Work instructions: Update the items below by replacing every "Viewport" with "Display area", leaving everything else unchanged.

Given information:
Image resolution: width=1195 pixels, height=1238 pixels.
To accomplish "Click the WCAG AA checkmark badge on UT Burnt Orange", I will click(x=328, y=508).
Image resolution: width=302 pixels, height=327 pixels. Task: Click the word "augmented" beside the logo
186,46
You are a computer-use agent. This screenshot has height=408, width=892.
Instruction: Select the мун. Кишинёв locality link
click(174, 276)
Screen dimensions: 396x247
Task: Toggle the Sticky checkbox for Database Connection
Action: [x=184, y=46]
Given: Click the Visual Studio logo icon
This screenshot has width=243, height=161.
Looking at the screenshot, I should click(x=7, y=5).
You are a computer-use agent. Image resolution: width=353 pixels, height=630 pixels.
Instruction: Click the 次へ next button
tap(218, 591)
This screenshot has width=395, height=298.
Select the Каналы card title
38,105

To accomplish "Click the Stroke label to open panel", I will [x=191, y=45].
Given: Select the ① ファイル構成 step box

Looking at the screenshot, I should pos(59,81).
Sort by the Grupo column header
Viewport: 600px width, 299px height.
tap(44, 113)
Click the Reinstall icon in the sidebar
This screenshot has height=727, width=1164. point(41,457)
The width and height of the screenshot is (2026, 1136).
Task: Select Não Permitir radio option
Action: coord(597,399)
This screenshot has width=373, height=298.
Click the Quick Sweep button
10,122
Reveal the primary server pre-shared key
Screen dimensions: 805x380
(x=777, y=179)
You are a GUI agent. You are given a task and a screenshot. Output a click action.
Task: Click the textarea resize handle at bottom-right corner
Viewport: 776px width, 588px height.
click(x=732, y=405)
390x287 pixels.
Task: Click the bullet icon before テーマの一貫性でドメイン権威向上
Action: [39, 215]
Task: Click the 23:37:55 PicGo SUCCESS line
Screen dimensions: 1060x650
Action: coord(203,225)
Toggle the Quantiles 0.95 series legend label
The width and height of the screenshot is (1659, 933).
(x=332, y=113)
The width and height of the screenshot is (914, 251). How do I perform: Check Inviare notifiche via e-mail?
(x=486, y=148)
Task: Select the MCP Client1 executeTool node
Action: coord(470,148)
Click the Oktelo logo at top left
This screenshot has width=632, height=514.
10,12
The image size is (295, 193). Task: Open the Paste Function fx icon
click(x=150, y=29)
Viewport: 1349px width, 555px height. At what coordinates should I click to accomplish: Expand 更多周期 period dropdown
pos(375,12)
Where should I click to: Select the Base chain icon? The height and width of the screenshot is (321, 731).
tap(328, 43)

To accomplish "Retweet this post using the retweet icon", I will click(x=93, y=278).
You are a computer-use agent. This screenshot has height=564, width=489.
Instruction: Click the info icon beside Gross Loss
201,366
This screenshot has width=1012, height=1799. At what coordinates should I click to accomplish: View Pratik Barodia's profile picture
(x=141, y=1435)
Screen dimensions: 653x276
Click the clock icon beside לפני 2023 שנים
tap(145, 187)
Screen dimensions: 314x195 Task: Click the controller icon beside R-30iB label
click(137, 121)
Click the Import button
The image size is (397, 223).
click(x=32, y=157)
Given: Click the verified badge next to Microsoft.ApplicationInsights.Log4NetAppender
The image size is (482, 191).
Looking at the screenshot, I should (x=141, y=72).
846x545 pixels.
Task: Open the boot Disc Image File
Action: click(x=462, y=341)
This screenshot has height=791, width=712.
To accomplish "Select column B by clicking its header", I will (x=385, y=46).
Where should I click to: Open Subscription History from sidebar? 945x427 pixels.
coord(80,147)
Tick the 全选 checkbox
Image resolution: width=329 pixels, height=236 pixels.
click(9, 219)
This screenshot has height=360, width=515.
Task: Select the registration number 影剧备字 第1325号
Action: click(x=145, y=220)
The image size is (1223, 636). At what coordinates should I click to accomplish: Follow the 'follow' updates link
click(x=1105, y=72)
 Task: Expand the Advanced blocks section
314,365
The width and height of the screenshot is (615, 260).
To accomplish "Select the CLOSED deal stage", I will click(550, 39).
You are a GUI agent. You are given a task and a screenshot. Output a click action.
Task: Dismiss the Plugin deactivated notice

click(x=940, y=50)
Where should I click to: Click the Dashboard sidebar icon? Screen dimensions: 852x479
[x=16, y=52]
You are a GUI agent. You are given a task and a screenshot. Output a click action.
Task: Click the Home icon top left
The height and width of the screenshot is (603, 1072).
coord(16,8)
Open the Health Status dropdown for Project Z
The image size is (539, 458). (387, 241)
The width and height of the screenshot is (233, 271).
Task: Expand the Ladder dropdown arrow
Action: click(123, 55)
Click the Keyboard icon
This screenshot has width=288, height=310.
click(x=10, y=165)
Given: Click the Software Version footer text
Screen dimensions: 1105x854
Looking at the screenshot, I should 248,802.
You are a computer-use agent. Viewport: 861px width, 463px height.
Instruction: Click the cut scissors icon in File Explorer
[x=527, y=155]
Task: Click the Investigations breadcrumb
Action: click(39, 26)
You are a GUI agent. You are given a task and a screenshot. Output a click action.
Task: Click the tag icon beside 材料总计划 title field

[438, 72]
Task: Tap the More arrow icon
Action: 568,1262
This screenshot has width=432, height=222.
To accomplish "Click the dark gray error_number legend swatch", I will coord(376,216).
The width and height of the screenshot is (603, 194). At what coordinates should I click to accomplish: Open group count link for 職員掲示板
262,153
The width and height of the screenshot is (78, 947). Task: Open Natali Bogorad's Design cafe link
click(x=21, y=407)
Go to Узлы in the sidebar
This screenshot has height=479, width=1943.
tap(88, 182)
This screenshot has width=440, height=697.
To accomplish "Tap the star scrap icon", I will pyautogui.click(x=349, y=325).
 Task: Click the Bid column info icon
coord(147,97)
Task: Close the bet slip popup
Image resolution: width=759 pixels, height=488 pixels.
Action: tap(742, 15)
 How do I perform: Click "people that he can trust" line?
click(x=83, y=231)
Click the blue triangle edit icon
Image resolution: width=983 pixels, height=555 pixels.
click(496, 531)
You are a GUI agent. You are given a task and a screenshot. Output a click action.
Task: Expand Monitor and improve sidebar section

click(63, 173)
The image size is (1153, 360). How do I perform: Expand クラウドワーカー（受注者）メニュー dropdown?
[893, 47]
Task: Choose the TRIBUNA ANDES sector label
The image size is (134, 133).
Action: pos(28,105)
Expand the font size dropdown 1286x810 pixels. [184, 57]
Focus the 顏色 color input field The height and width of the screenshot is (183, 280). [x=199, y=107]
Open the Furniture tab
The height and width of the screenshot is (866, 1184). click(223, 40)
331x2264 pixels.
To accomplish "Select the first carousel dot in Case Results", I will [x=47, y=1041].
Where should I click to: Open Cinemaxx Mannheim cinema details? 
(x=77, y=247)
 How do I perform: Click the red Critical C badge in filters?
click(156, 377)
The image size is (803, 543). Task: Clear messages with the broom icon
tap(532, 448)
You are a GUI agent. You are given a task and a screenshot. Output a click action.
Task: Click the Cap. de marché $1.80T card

Response:
Image resolution: width=1195 pixels, height=1238 pixels.
To accomplish "Click the WCAG AA checkmark badge on UT Burnt Orange", I will click(x=328, y=508).
Image resolution: width=302 pixels, height=327 pixels. Task: Click the word "augmented" beside the logo
186,46
You are a computer-use agent. This screenshot has height=408, width=892.
Instruction: Select the мун. Кишинёв locality link
click(174, 276)
Screen dimensions: 396x247
Task: Toggle the Sticky checkbox for Database Connection
Action: [x=184, y=46]
Given: Click the Visual Studio logo icon
This screenshot has width=243, height=161.
Looking at the screenshot, I should click(x=7, y=5).
You are a computer-use agent. Image resolution: width=353 pixels, height=630 pixels.
Instruction: Click the 次へ next button
tap(218, 591)
This screenshot has width=395, height=298.
Select the Каналы card title
38,105

To accomplish "Click the Stroke label to open panel", I will [x=191, y=45].
Given: Select the ① ファイル構成 step box

Looking at the screenshot, I should pos(59,81).
Sort by the Grupo column header
Display area: 600px width, 299px height.
tap(44, 113)
Click the Reinstall icon in the sidebar
This screenshot has height=727, width=1164. point(41,457)
The width and height of the screenshot is (2026, 1136).
Task: Select Não Permitir radio option
Action: coord(597,399)
This screenshot has width=373, height=298.
Click the Quick Sweep button
10,122
Reveal the primary server pre-shared key
Screen dimensions: 805x380
(x=777, y=179)
You are a GUI agent. You are given a task and a screenshot. Output a click action.
Task: Click the textarea resize handle at bottom-right corner
Display area: 776px width, 588px height.
click(x=732, y=405)
390x287 pixels.
Task: Click the bullet icon before テーマの一貫性でドメイン権威向上
Action: [39, 215]
Task: Click the 23:37:55 PicGo SUCCESS line
Screen dimensions: 1060x650
Action: coord(203,225)
Toggle the Quantiles 0.95 series legend label
The width and height of the screenshot is (1659, 933).
(x=332, y=113)
The width and height of the screenshot is (914, 251). How do I perform: Check Inviare notifiche via e-mail?
(x=486, y=148)
Task: Select the MCP Client1 executeTool node
Action: coord(470,148)
Click the Oktelo logo at top left
This screenshot has width=632, height=514.
10,12
The image size is (295, 193). Task: Open the Paste Function fx icon
click(x=150, y=29)
Display area: 1349px width, 555px height. At what coordinates should I click to accomplish: Expand 更多周期 period dropdown
pos(375,12)
Where should I click to: Select the Base chain icon? The height and width of the screenshot is (321, 731).
tap(328, 43)

To accomplish "Retweet this post using the retweet icon", I will click(x=93, y=278).
You are a computer-use agent. This screenshot has height=564, width=489.
Instruction: Click the info icon beside Gross Loss
201,366
This screenshot has width=1012, height=1799. At what coordinates should I click to accomplish: View Pratik Barodia's profile picture
(x=141, y=1435)
Screen dimensions: 653x276
Click the clock icon beside לפני 2023 שנים
tap(145, 187)
Screen dimensions: 314x195 Task: Click the controller icon beside R-30iB label
click(137, 121)
Click the Import button
The image size is (397, 223).
click(x=32, y=157)
Given: Click the verified badge next to Microsoft.ApplicationInsights.Log4NetAppender
The image size is (482, 191).
Looking at the screenshot, I should (x=141, y=72).
846x545 pixels.
Task: Open the boot Disc Image File
Action: click(x=462, y=341)
This screenshot has height=791, width=712.
To accomplish "Select column B by clicking its header", I will (x=385, y=46).
Where should I click to: Open Subscription History from sidebar? 945x427 pixels.
coord(80,147)
Tick the 全选 checkbox
Image resolution: width=329 pixels, height=236 pixels.
click(9, 219)
This screenshot has height=360, width=515.
Task: Select the registration number 影剧备字 第1325号
Action: click(x=145, y=220)
The image size is (1223, 636). At what coordinates should I click to accomplish: Follow the 'follow' updates link
click(x=1105, y=72)
 Task: Expand the Advanced blocks section
314,365
The width and height of the screenshot is (615, 260).
To accomplish "Select the CLOSED deal stage", I will click(550, 39).
You are a GUI agent. You are given a task and a screenshot. Output a click action.
Task: Dismiss the Plugin deactivated notice

click(x=940, y=50)
Where should I click to: Click the Dashboard sidebar icon? Screen dimensions: 852x479
[x=16, y=52]
You are a GUI agent. You are given a task and a screenshot. Output a click action.
Task: Click the Home icon top left
The height and width of the screenshot is (603, 1072).
coord(16,8)
Open the Health Status dropdown for Project Z
The image size is (539, 458). (387, 241)
The width and height of the screenshot is (233, 271).
Task: Expand the Ladder dropdown arrow
Action: click(123, 55)
Click the Keyboard icon
This screenshot has width=288, height=310.
click(x=10, y=165)
Given: Click the Software Version footer text
Screen dimensions: 1105x854
Looking at the screenshot, I should 248,802.
You are a computer-use agent. Display area: 861px width, 463px height.
Instruction: Click the cut scissors icon in File Explorer
[x=527, y=155]
Task: Click the Investigations breadcrumb
Action: click(39, 26)
You are a GUI agent. You are given a task and a screenshot. Output a click action.
Task: Click the tag icon beside 材料总计划 title field

[438, 72]
Task: Tap the More arrow icon
Action: 568,1262
This screenshot has width=432, height=222.
To accomplish "Click the dark gray error_number legend swatch", I will coord(376,216).
The width and height of the screenshot is (603, 194). At what coordinates should I click to accomplish: Open group count link for 職員掲示板
262,153
The width and height of the screenshot is (78, 947). Task: Open Natali Bogorad's Design cafe link
click(x=21, y=407)
Go to Узлы in the sidebar
This screenshot has height=479, width=1943.
tap(88, 182)
This screenshot has width=440, height=697.
To accomplish "Tap the star scrap icon", I will pyautogui.click(x=349, y=325).
 Task: Click the Bid column info icon
coord(147,97)
Task: Close the bet slip popup
Image resolution: width=759 pixels, height=488 pixels.
Action: tap(742, 15)
 How do I perform: Click "people that he can trust" line?
click(x=83, y=231)
Click the blue triangle edit icon
Image resolution: width=983 pixels, height=555 pixels.
click(496, 531)
You are a GUI agent. You are given a task and a screenshot. Output a click action.
Task: Expand Monitor and improve sidebar section

click(63, 173)
The image size is (1153, 360). How do I perform: Expand クラウドワーカー（受注者）メニュー dropdown?
[893, 47]
Task: Choose the TRIBUNA ANDES sector label
The image size is (134, 133).
Action: pos(28,105)
Expand the font size dropdown 1286x810 pixels. [184, 57]
Focus the 顏色 color input field The height and width of the screenshot is (183, 280). [x=199, y=107]
Open the Furniture tab
The height and width of the screenshot is (866, 1184). click(223, 40)
331x2264 pixels.
To accomplish "Select the first carousel dot in Case Results", I will [x=47, y=1041].
Where should I click to: Open Cinemaxx Mannheim cinema details? 
(x=77, y=247)
 How do I perform: Click the red Critical C badge in filters?
click(156, 377)
The image size is (803, 543). Task: Clear messages with the broom icon
tap(532, 448)
You are a GUI agent. You are given a task and a screenshot. Output a click action.
Task: Click the Cap. de marché $1.80T card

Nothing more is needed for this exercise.